In capillary electrophoresis, different hemoglobin’s are separated in different areas. The most common hemoglobin variants, including Hb D-Punjab, migrate separately from hemoglobin A2, giving a peak in zone 6 and therefore do not interfere in its quantification [14].
In the homozygous Hb D disease, the Hb D is about 80% to 90%, in the heterozygous Hb D trait, the Hb D is about 30% to 40% [16]. This was the case with our patient with a percentage of Hb D at 39.1%.
Hereditary character is proven in our study, since the father of the child also presents a heterozygous form of Hb D. However, for lack of resources, the genetic study was not done in our case.
The present case, underlines the rarity of this type of hemoglobinopathy and especially the difficulty of it’s diagnosis, which calls for several techniques allowing a phenotypic exploration, to which a genotypic analysis must necessarily be associated for better patient care.

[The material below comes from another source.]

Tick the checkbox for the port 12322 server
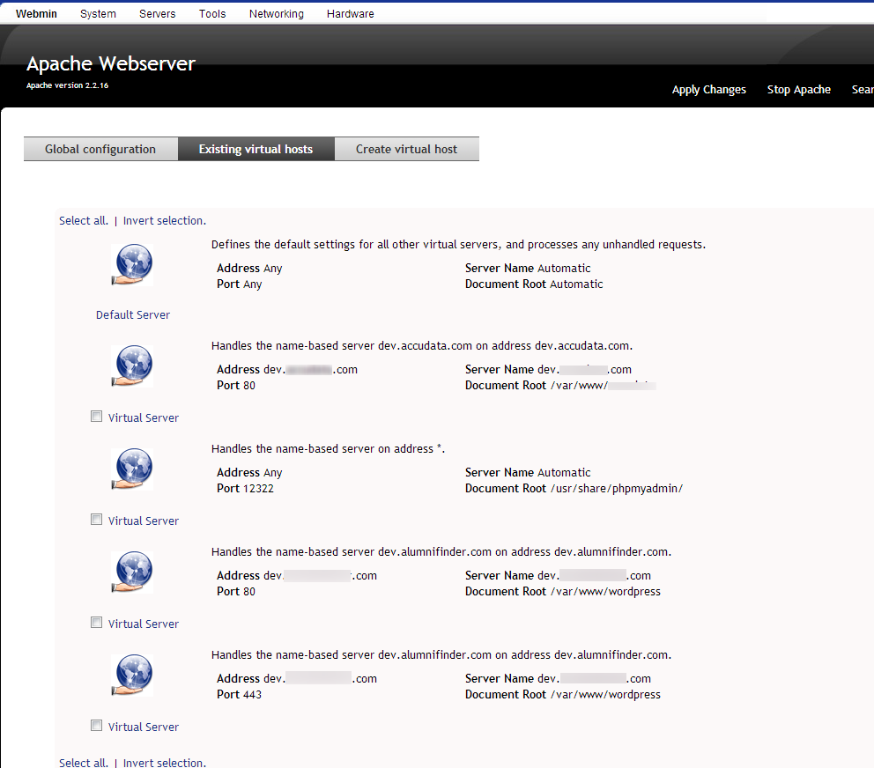This screenshot has width=874, height=768. [x=97, y=520]
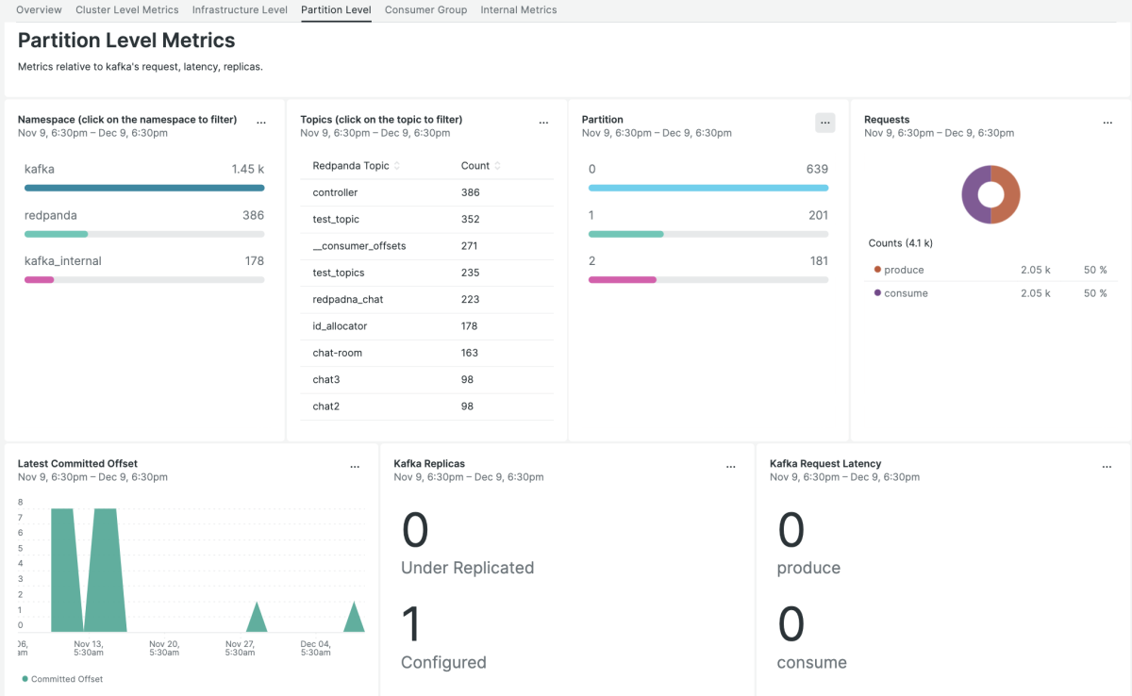The width and height of the screenshot is (1132, 696).
Task: Open the Requests widget ellipsis menu
Action: tap(1107, 123)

It is necessary to make the nursing staff aware of the possibility of the existence of this type of hemoglobinopathy in our context, and to institute genetic counseling before marriage in order to make an early diagnosis of some hemoglobinopathies, the complications of which are serious especially in their homozygous form.
Due to migration, the Hb D-Punjab is relatively widespread in the world, However, it’s remains extremely rare in Moroccan family and not documented in the literature. The diagnosis of this hemoglobinopathy, can be difficult, especially in asymptomatic cases, and it uses a variety of tests, including a phenotypic exploration with electrophoretic techniques and chromatography as well as a genetic study.
Acknowledgements
We have no acknowledgements.
Conflict of Interests
The authors declare that they have no competing interests.